スギの植林について

 スギ、ヒノキは、日本を代表する主要な造林樹種であり、その形質に優れ加工しやすいこと、成長が早いことなどから、古くは奈良時代から広く利用されていました。

  戦時中及び戦災復興需要に伴う伐採跡地の復旧や経済発展に伴い増大した木材需要への対応など、各時代の国民的ニーズや社会・経済的要請に応えるため、スギ、ヒノキの造林は推進され、これらの人工林は、木材資源であると同時に、国土の保全や地球温暖化の防止、水源のかん養等の多様な 公益的機能を発揮してきました。

  現在、日本の国土面積(3779万ヘクタール)の約7割を森林面積(2508万ヘクタール)が占めており、そのうち、人工林面積は、1029万ヘクタールで、森林面積の約4割となっています。

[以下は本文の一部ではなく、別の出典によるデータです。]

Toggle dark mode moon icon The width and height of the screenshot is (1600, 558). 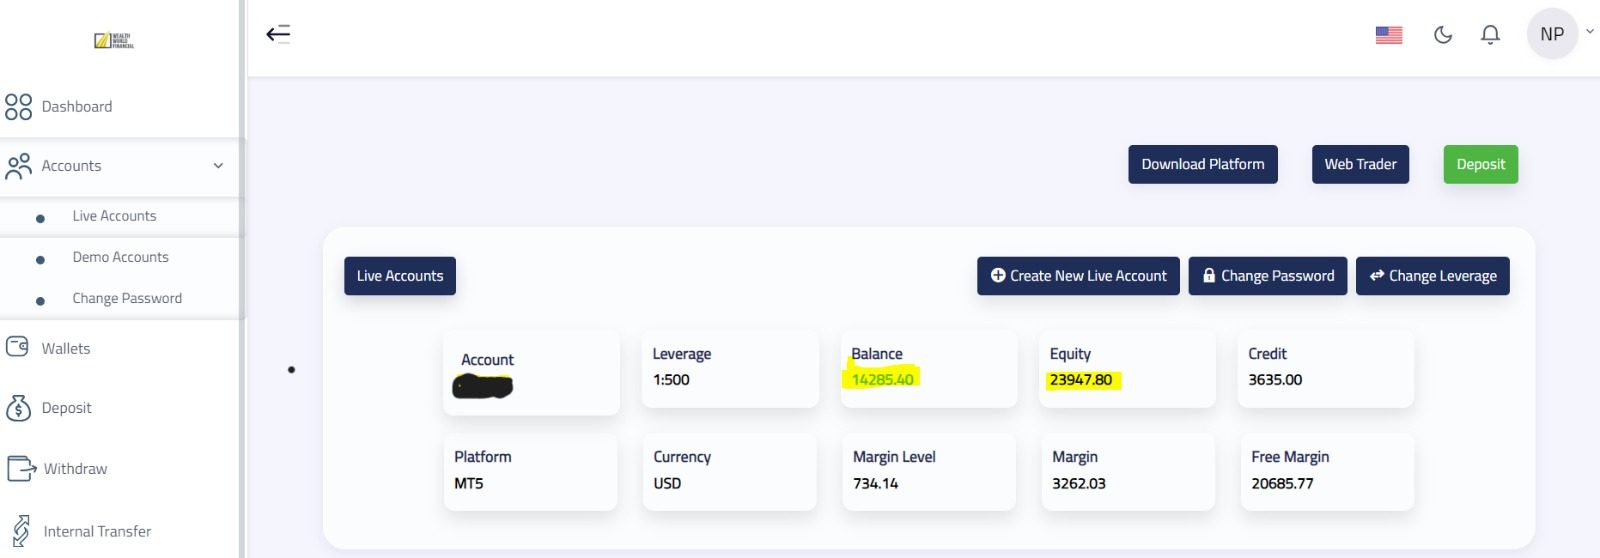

  この内、スギ人工林は、448万ヘクタールで森林面積の18%、人工林面積の44%を占めています。 (H24.3.31現在)

 スギは植栽後10数年経つと雄花が出来はじめ、本格的に花粉が生産されるのは、早くて25年、通常は30年と言われています。

  戦後、スギの植栽を進めてきたことにより、花粉を生産する31年生(7齢級)以上のスギ林の面積は、平成24年度(2012年)で419haとなっており、平成2年(1990年)の177haから約2.4倍に増加しました。

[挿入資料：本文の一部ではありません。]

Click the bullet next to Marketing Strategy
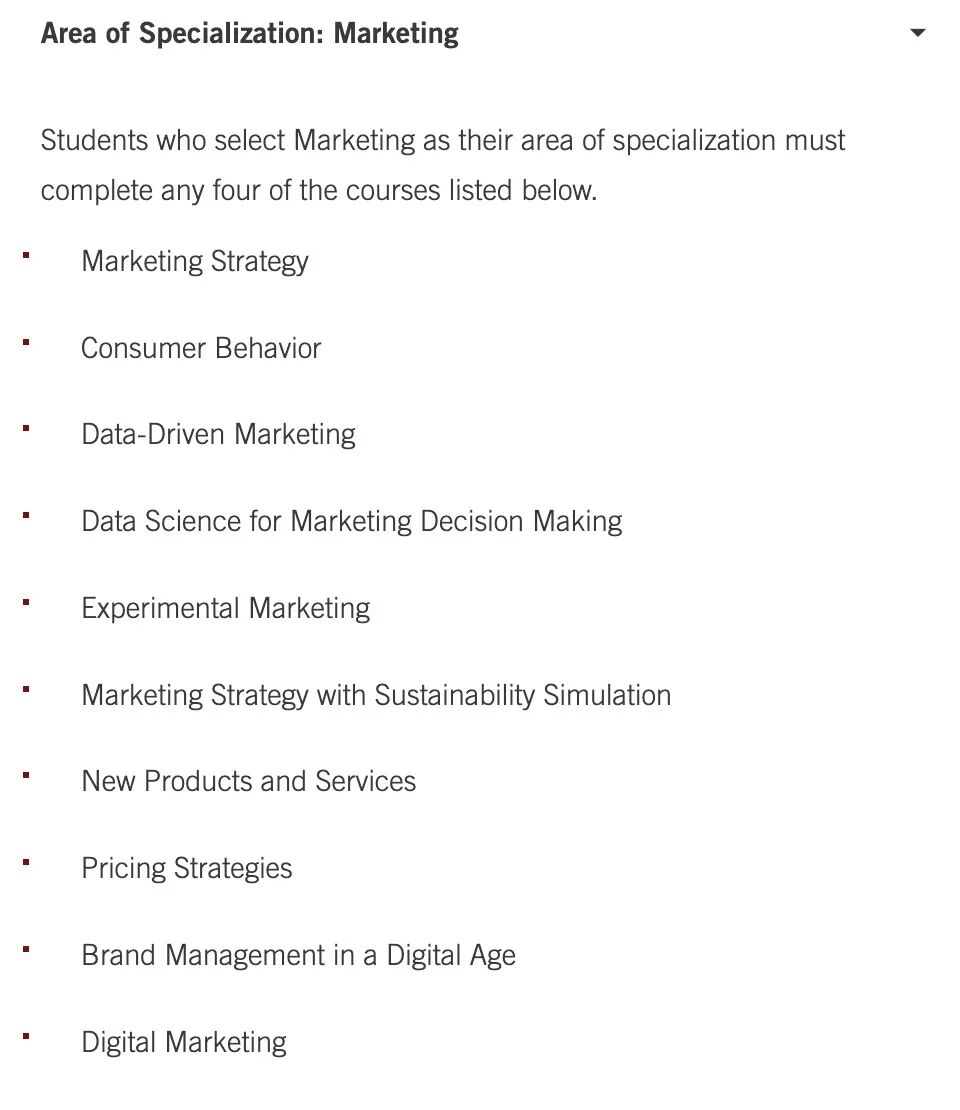Screen dimensions: 960x1110 click(26, 255)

  このことから、スギの雄花の着花量(花粉生産量)についても増加傾向にあると推測されますが、着花量は気象条件等により毎年変動するため、花粉飛散量も年によって大きく変動しているところです。



スギ林は、木材資源であると同時に、国土の保全や地球温暖化の防止、水源の涵養等の多様な公益的機能を有しており、これら公益的機能を持続的に発揮させるために、一度に伐採して植林を行うことは好ましくないとされています。特に、地球温暖化防止の観点からは、スギは最も成長量が大きく、二酸化炭素の吸収量が多い樹種のひとつとされます。

このため、森林・林業基本計画に基づき伐採された森林について、順次少花粉スギの植林や広葉樹の導入などの多様な森林整備を行うことにより、公益的機能を維持しつつ花粉の少ない森林への転換を進めていくことが必要と考られています。

また、
林野庁では、花粉発生源対策として、花粉生産量が一般的なスギに比べ約1%以下という特性を持つ少花粉スギ等の花粉症対策品種の開発や苗木の普及等を通じて、花粉の少ない森林(少花粉スギや広葉樹林など)への転換に取り組んでおり、
他方、近年大学や研究機関等において、薬剤を使用してスギの雄花を枯死させるなどといった試験研究が行われており、いくつかの薬剤にその効果があることが明らかにされてきています。